Le reste de mes modestes aventures suit tout naturellement. Après deux ans passés à Baden Baden où je me marie et connais des rapports difficiles avec les autorités militaires (De Gaule, tenté par la démission, est venu en 1968[4] en hélicoptère demandé conseil au général Massu qui dirige la place, j’avais fait cette année même avec mes élèves un pastiche humoristique du journal de Mme Massu qui n’avait guère été apprécié  par les autorités militaires) j’ai le feu vert pour partir rejoindre mon poste au Liceu Franco-Brasileiro de Rio de Janeiro rua Laranjeiras avant d’être nommé à l’USP, l’année suivante, la célèbre Université fédérale de Sao Paulo où j’allais rester 5 ans. Le régime des colonels était sur sa fin mais, habitant le quartier Perdizes, à proximité du monastère des Dominicains qui avaient abrité et prêté main forte à la guérilla urbaine de Marigela, je suis l’affaire de près et fais la connaissance de collègues torturés, l’un d’eux, pendu par les pieds, décèdera peu après.

Combien aussi de soirées passées sur les terreiro à Sao Paulo et surtout à Salvador de Bahia, dans cette province africaine qu’est en vérité le Nord-Est du Brésil à assister aux danses de possession. Le jour où je reviens de la consultation d’une mère de saint en tenant un poulet blanc et un poulet noir à sacrifier et chargé de divers végétaux que je devais faire macérer avant de procéder à un bain lustral, ma femme, quand même, me prend pour un fou… Longtemps après pourtant, pour l’anniversaire de mes quatre vingt ans, mes filles et petites filles ont monté un magnifique spectacle de danse Yoruba, chacune d’elle habillée de la couleur de leur orixa. Le mien s’appelle Ogun, dieu du fer, dieu de la guerre, le pendant de Dionysos nous avait dit Shohinka, le prix nobel de littérature qu’avec Christiane Fioupou nous avions été voir à l’Université d’Ifé, le centre du monde pour les Yoruba. Mais difficile d’entrer dans les arcanes de la religion yoruba dans laquelle les dieux (les Orixas) chevauchent les hommes et les font danser. « Je ne saurai croire qu’en un dieu qui danse ». Pierre Verger, photographe et grand prêtre avait placé cette phrase du Zarathoustra en exergue de son livre Dieux d’Afrique; elle ne m’est pas passée inaperçue,

Mais, dès mon arrivée au Brésil, je n’avais eu qu’une idée en tête, partir en Amazonie, vivre avec des Indiens, plongé en quelque sorte dans la préhistoire, faire un voyage initiatique ou un voyage philosophique comme on disait au 18e siècle.
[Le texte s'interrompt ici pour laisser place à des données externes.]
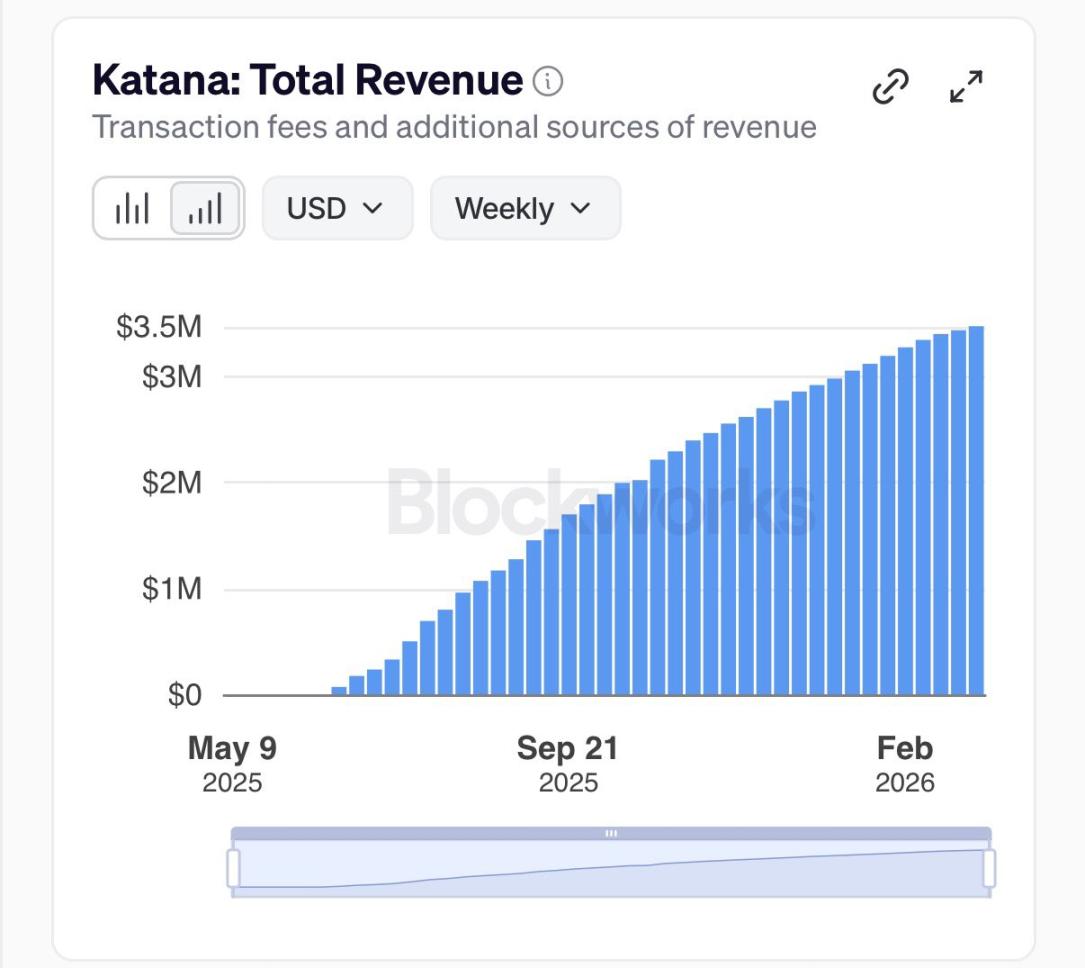Open the Weekly time interval dropdown
Viewport: 1085px width, 968px height.
pyautogui.click(x=524, y=208)
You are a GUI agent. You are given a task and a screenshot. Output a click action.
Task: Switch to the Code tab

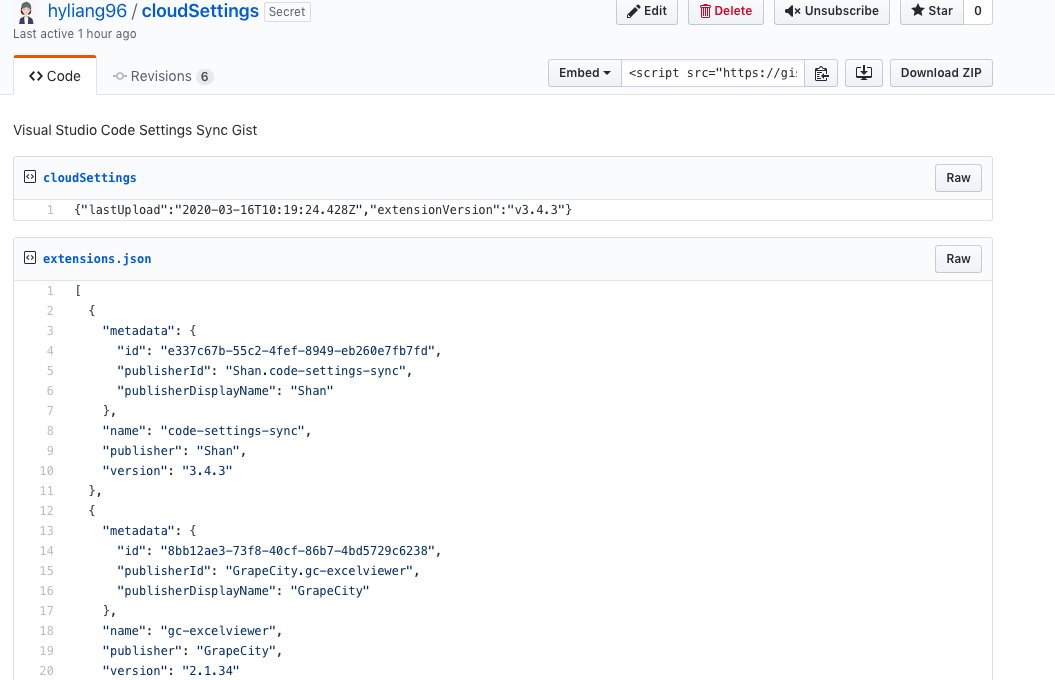coord(55,76)
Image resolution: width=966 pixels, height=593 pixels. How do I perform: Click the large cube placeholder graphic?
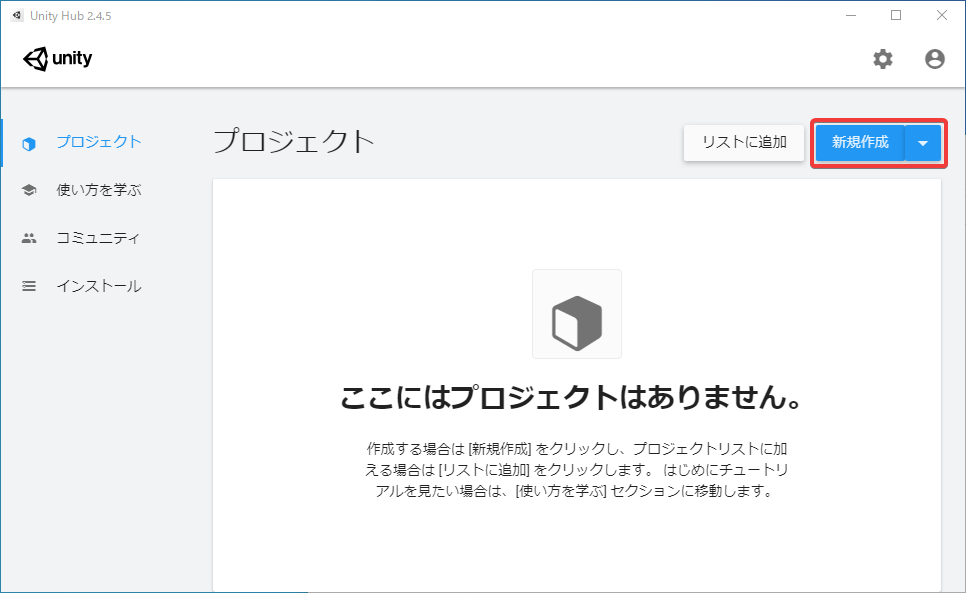[576, 313]
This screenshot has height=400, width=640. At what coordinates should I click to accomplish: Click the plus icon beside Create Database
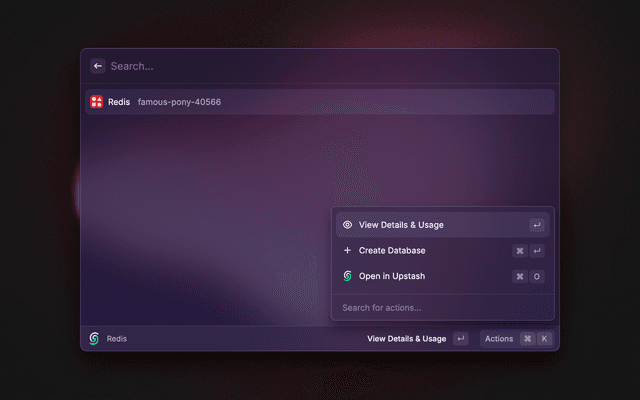coord(347,251)
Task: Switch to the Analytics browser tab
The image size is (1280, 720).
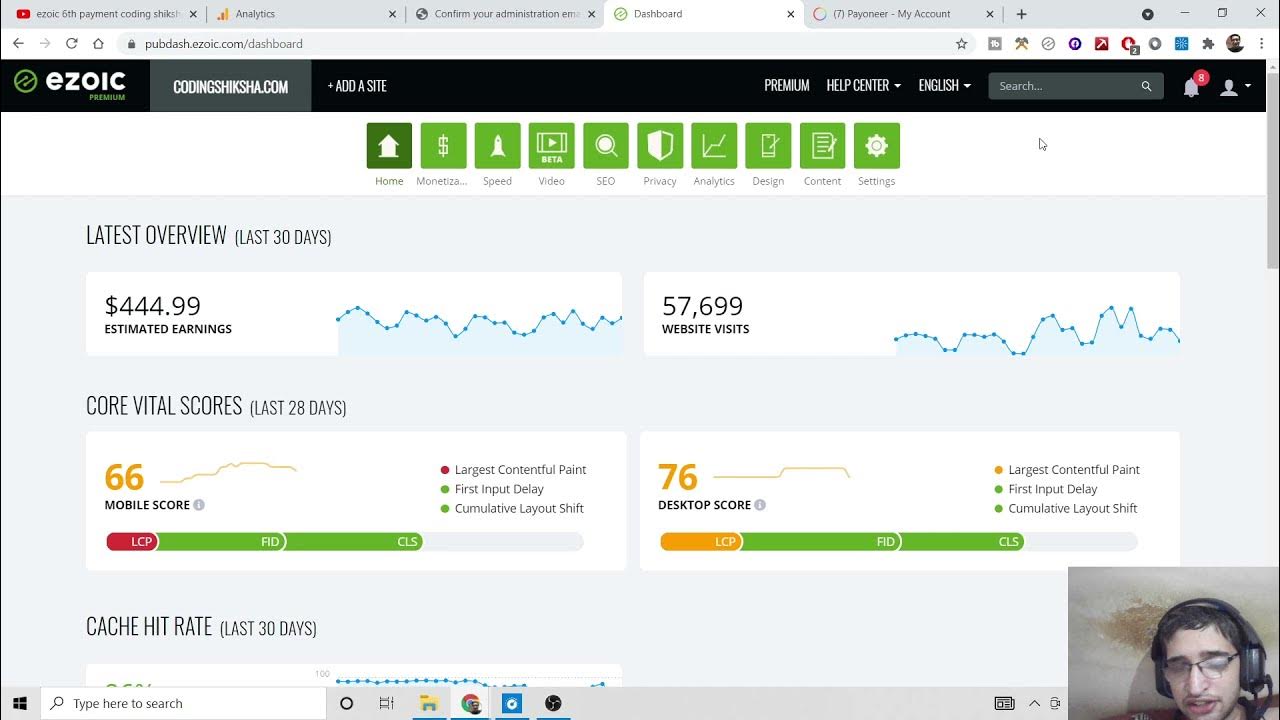Action: (x=304, y=14)
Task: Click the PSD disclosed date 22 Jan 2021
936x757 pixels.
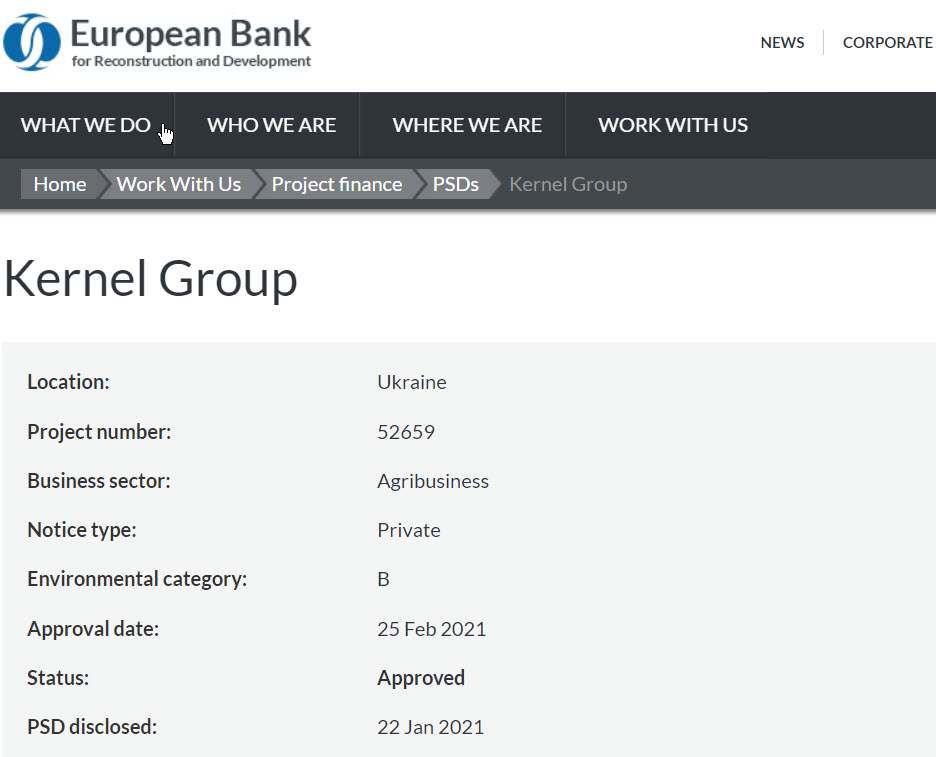Action: 430,727
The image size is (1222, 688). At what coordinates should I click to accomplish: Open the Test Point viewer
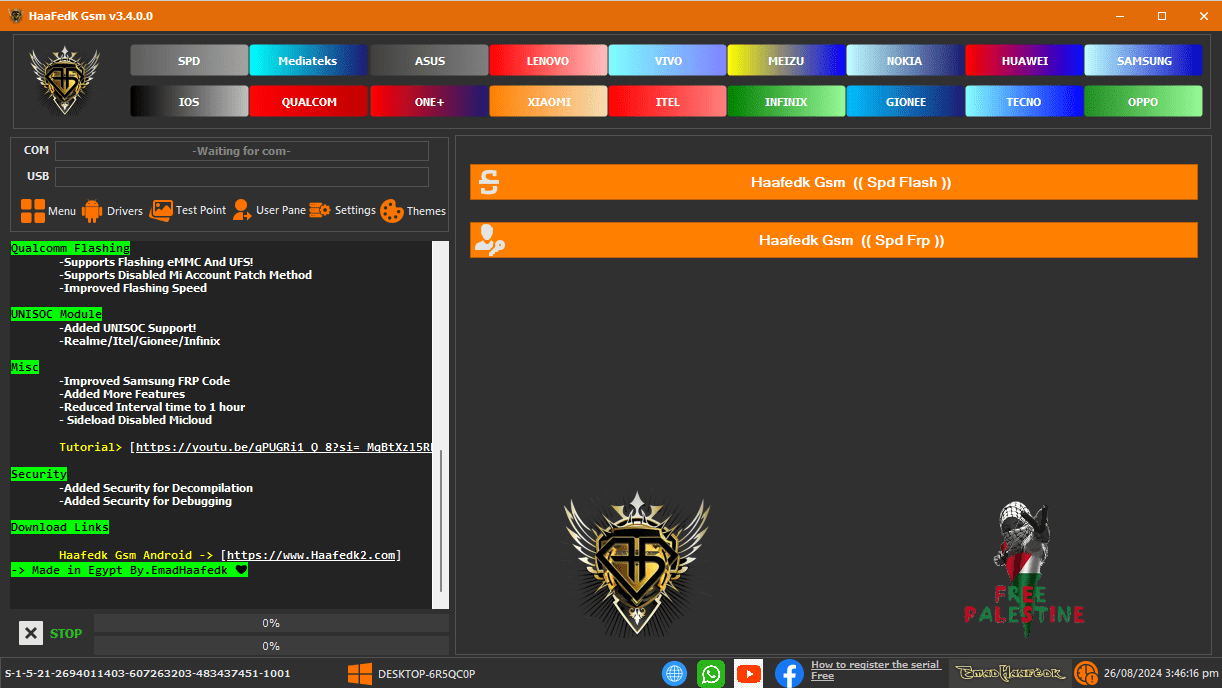pos(160,210)
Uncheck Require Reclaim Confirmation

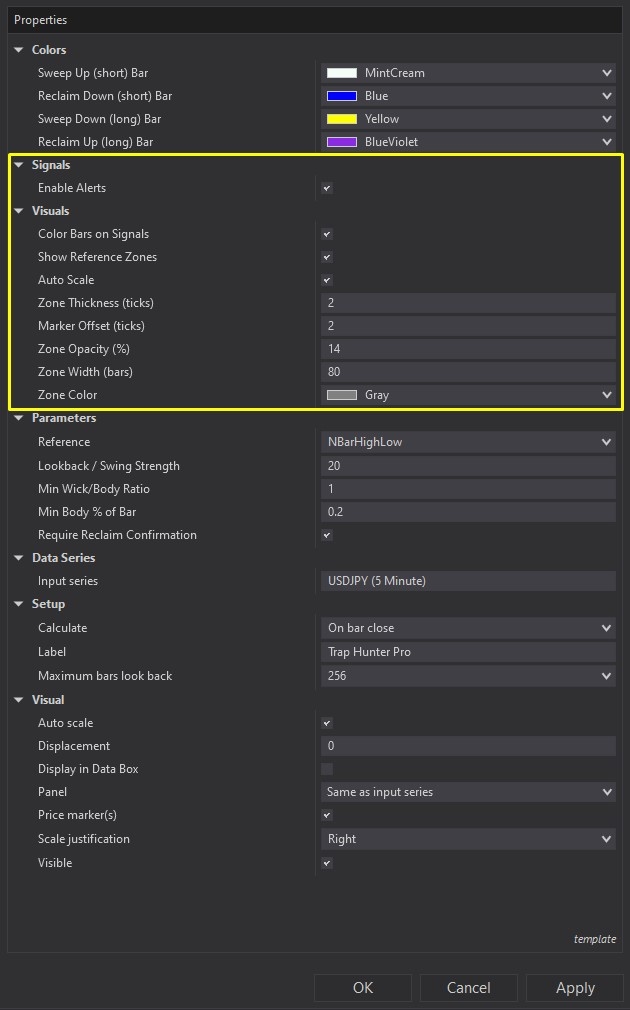coord(326,535)
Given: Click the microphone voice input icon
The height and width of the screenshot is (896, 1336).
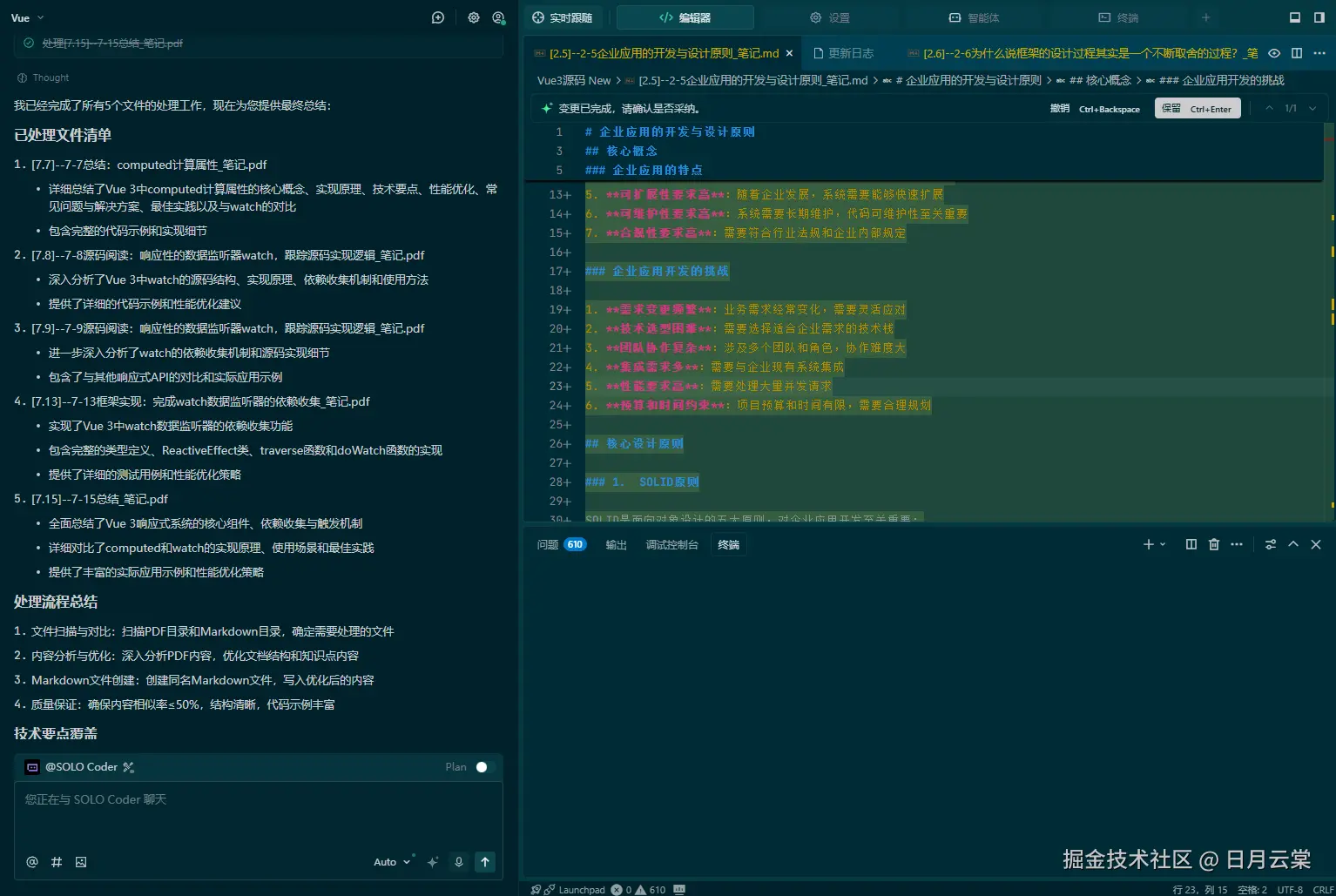Looking at the screenshot, I should pos(459,862).

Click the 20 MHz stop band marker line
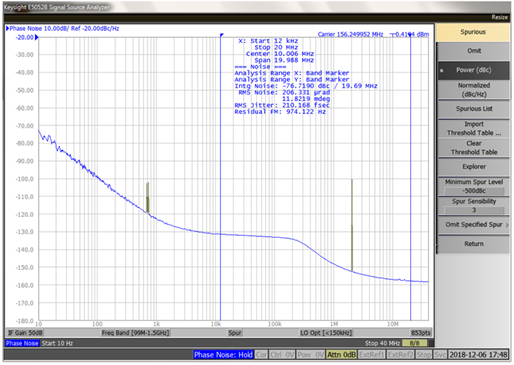point(411,177)
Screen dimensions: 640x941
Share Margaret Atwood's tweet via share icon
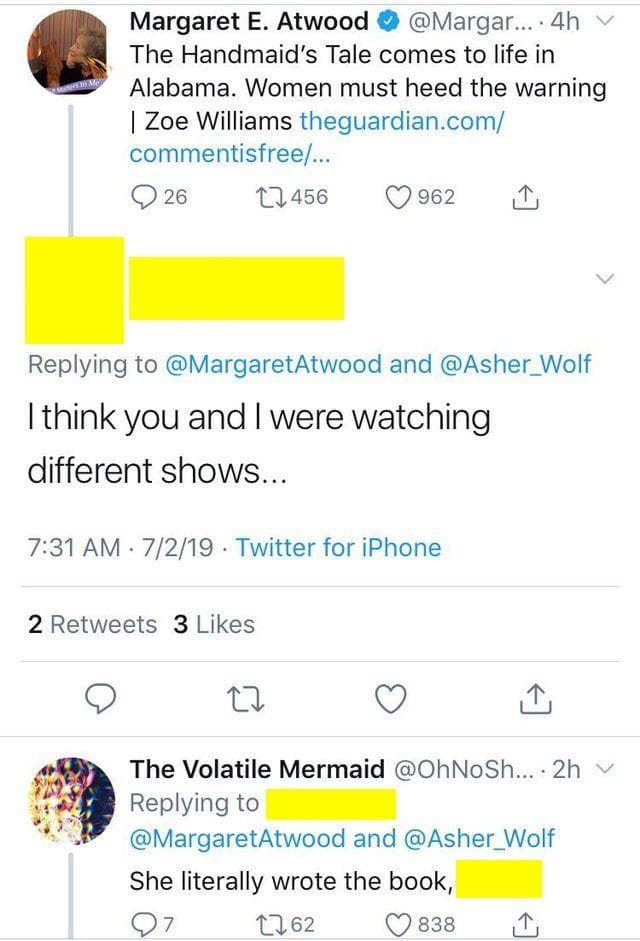click(525, 198)
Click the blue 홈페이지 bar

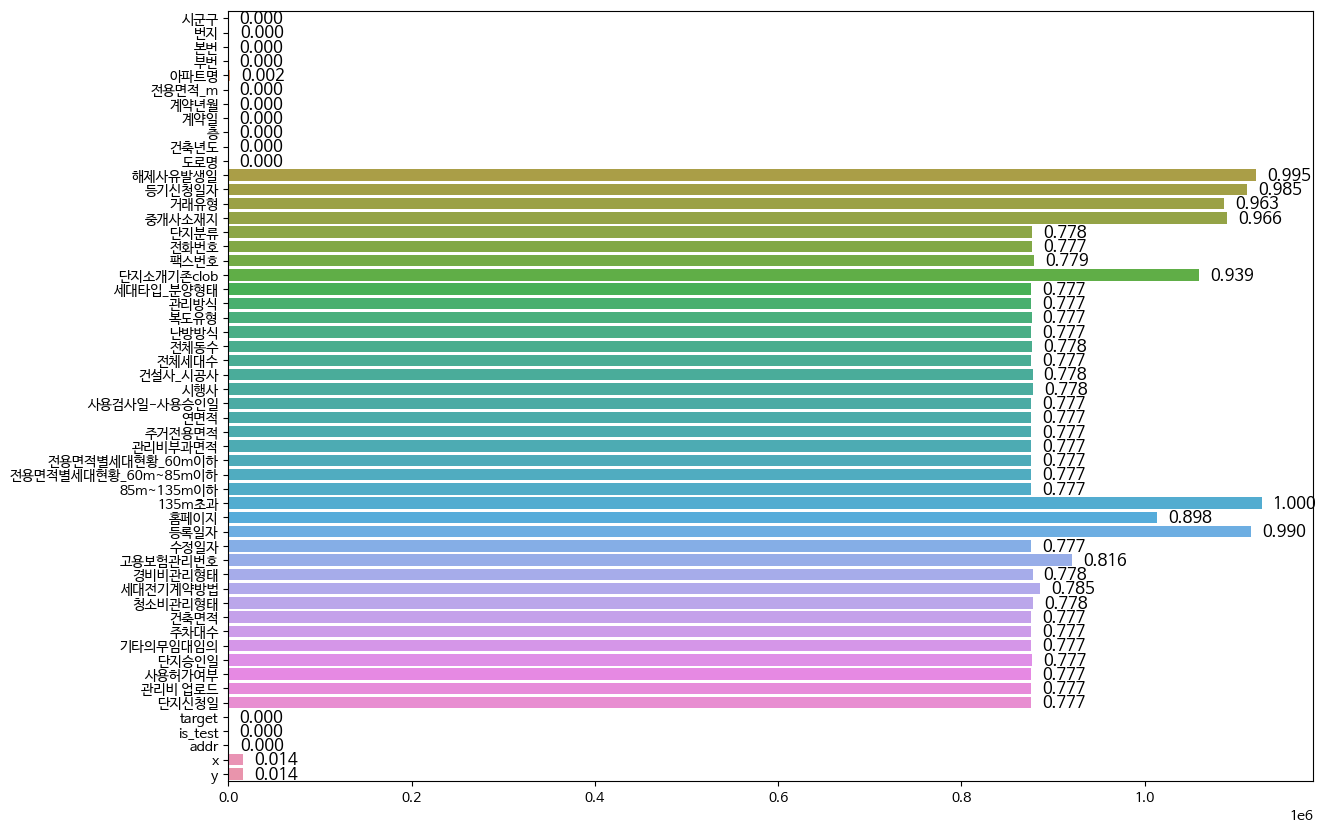[692, 517]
L’occasion m’en est donné lors d’un remplacement au lycée français de Sao Paulo où je rencontre l’ethnologue Lux Vidal, française d’origine, qui travaille sur des Kayapo, les Xikrin dans l’état du Para. Me voilà parti l’été suivant pour trois semaines dans cette aldéïa (village) où je partage la vie insouciante des enfants et prends des photos de séance de peintures corporelles qui seront ultérieurement publiées. Rencontres marquantes de ces « sauvages", i.e. de ces hommes qui vivent dans la Silva (forêt) et qui loin d’être restés à l’état de nature passent leur temps à peintre et parer les corps[5]. Pas de cadeau plus prestigieux pour eux que ces perles de couleurs importées de Tchécoslovaquie que je leur apporte et que j’échange contre quelques artéfacts (la massue, par exemple, arme traditionnelle). Non ce n’est pas dans la peine, la besogne et le besoin que les hommes ont trouvé leur esprit. Âge d’abondance, âge de loisir que cet âge de pierre[6] où l’on ne cherche moins la croissance qu’à réduire son temps de travail pour se livrer à des chants et danses rituels. M’ont frappés en particulier  le culte des morts et le double enterrement au cours duquel les os déterrés sont peints au ruku avant d’être réenterrés…et où l’on s’ouvrir le crâne à la machette en donnant ainsi au souvenir des morts une effectivité corporelle douloureuse.

Parenthèse

Retour en France, deux ans douloureux de malentendus dans des classes où à Strasbourg et à Haguenau mes propos ne trouvent aucun écho. Désespéré je fais une tentative improvisée de non directivité qui n’a pour tout résultat que de me faire baisser ma note administrative. Et pourtant, près de 50 ans après, un ancien élève d’Haguenau, Patrick Garruchet, est venu sonner à ma porte pour me remercier d’avoir, par un avis très « avisé » sur son bulletin scolaire, permis sa réorientation et quasiment son salut. « Les voies de Dieu… »

L'Afrique au coeur

D’où la joie de repartir avec ma femme et mes deux filles pour Bamako où je trouve enfin des étudiants qui parlent ma langue et écoutent mes propos et où je rencontre dans son arborescente richesse la culture magnifique des bambaras. La passion que j’ai eu très  jeune pour l’art roman, passion qui m’a poussé à visiter un bon nombre d’ églises romanes de France et de Navarre se prolonge et trouve son acmé er sa plénitude avec l’intérêt que, pendant 11 ans,  je vais porter activement à l’art africain, celui du sahel, celui des Dogon, celui des Bambara. Joie sans complexe de pouvoir acheter, posséder des œuvres d’art que nous sauvons en même temps de l’indifférence de la plupart des africains et de la dévoration des termites sans nous rendre compte que nous contribuions en même temps à vider le territoire de ses œuvres d’art. La plupart se trouvent aujourd’hui désormais en Occident….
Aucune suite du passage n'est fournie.